Two California artists from the Great Tortilla Conspiracy collective will place any drawing on a tortilla at a tortilla making demonstration on April 28 But you get a choice: art or food. “They’ll either print it in ink, so you can keep it, or in chocolate, so you can eat it,” explains Potash.

Sam Truitt, managing director of Station Hill Press, has organized “Occupy Books,” a storefront library seeded with books from Zuccotti Park. Truitt compiled a bibliography of 108 volumes relevant to the movement, many of which will be on sale by local bookstores Inquiring Mind, The Spotty Dog, and Oblong Books. “It’s a 10-week experiment in communal reading,” says Truitt. Patrons of this self-creating library are invited to write quotations, notes, or other remarks on the walls in magic marker. The room will become a collective three-dimensional notebook.

Laurie Arbeiter and Sarah Wellington print slogans such as RECLAIM CULTURE and WAKE on t-shirts. They will lead a walk from Woodstock to Catskill, culminating in a potluck dinner on May 27.

Judy Thomas creates art from discarded plastic bags. She will lead a workshop teaching children to make colorful garlands, then create a banner styled on a Tibetan prayer flag for the Catskill community garden, to scare away deer.

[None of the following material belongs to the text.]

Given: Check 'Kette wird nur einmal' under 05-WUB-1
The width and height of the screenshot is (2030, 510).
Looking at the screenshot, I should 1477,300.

During the spring break at the local schools, “Wall Street to Main Street” will present numerous children’s programs, including a puppet show, culminating in an art opening at the Catskill Community Center entitled “The People’s Collection.” For this show, anyone is invited to bring objects they wish to display—not necessarily drawings or paintings. It’s like a whole town becoming Marcel Duchamp! “What is art? Art could be anything that has importance,” says Potash.

(Full disclosure: I myself am leading two workshops in this festival, “Listening to Poetry, Speaking to the Gods” and “The Politics of Silence.” In the latter, I will discuss John Cage’s musical composition 4’ 33”, which consists entirely of silence, and explore soundlessness as a political act.)